Comprei todas as vagas do avião, pro destino que você queria ir, pra ver se assim nós nos esbarrávamos por aí.

Tu foste de trem.

15 abril 2013

"Não há limites, Fernão?"


Li sobre A história de Fernão Capelo Gaivota durante o ensino médio. Tempo esse em que eu vivia na biblioteca. Bom, eu ainda vivo na biblioteca. (mas intercalo em mesas de bar).
Hoje reencontrei o livrinho enquanto olhava a estante de livros de um professor-amigo, ou amigo-professor. Li durante o horário de almoço, meio que relembrando as falas, meio que tentando encaixar minha vida na de Fernão Capelo Gaivota. É uma leitura rápida e com fotos lindas de gaivotas. (se não lestes, faz o favor de ir atrás).
Mas não precisa ser necessariamente uma leitura rápida. Pelo menos não da primeira vez.
Fernão Capelo Gaivota divide-se em três partes, já a minha vida divide-se em tantas. Não sei quem disse que Fernão é "um hino à liberdade". Mas está lá na capa do livro, junto com outras frases que se não fossem as fotografias de Russel Munson, eu jamais teria lido o livro. (mentira, se alguém de confiança indicasse, eu teria lido sim).
E é basicamente sobre isso. Sobre a liberdade. Dá pra criar muitos debates acerca da liberdade, mas o ponto essencial aqui é:

" - Por que será - interrogou-se Fernão - que a coisa mais difícil do mundo é convencer um pássaro de que é livre e de que pode prová-lo a si próprio se se dedicar a treinar um pouco? Por que será tão difícil?"

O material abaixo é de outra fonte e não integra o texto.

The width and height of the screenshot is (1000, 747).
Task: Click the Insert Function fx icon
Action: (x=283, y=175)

Eu me pergunto isso quase todos os dias.

01 abril 2013

Nota mental


Parte I: Angela 
(2:51 da madrugada de domingo)

Deu pause no filme, assistia La Science des Rêves, de Michel Gondry, pensou "Angela vai adorar esse filme", e escreveu com caneta azul na palma da mão: filme Angela. E viu ao restante do filme. 



Parte II: Marianne
(3:03 da mesma madrugada de domingo)

"Preciso anotar tudo o que tenho que fazer amanhã" não tinha papel, anotou na coxa esquerda, um pouco acima do joelho, com um marca-texto pink: ligar Marianne. Pensou um pouco mais nos outros afazeres. "Amanhã organizo o resto, isso basta." E dormiu minutos depois.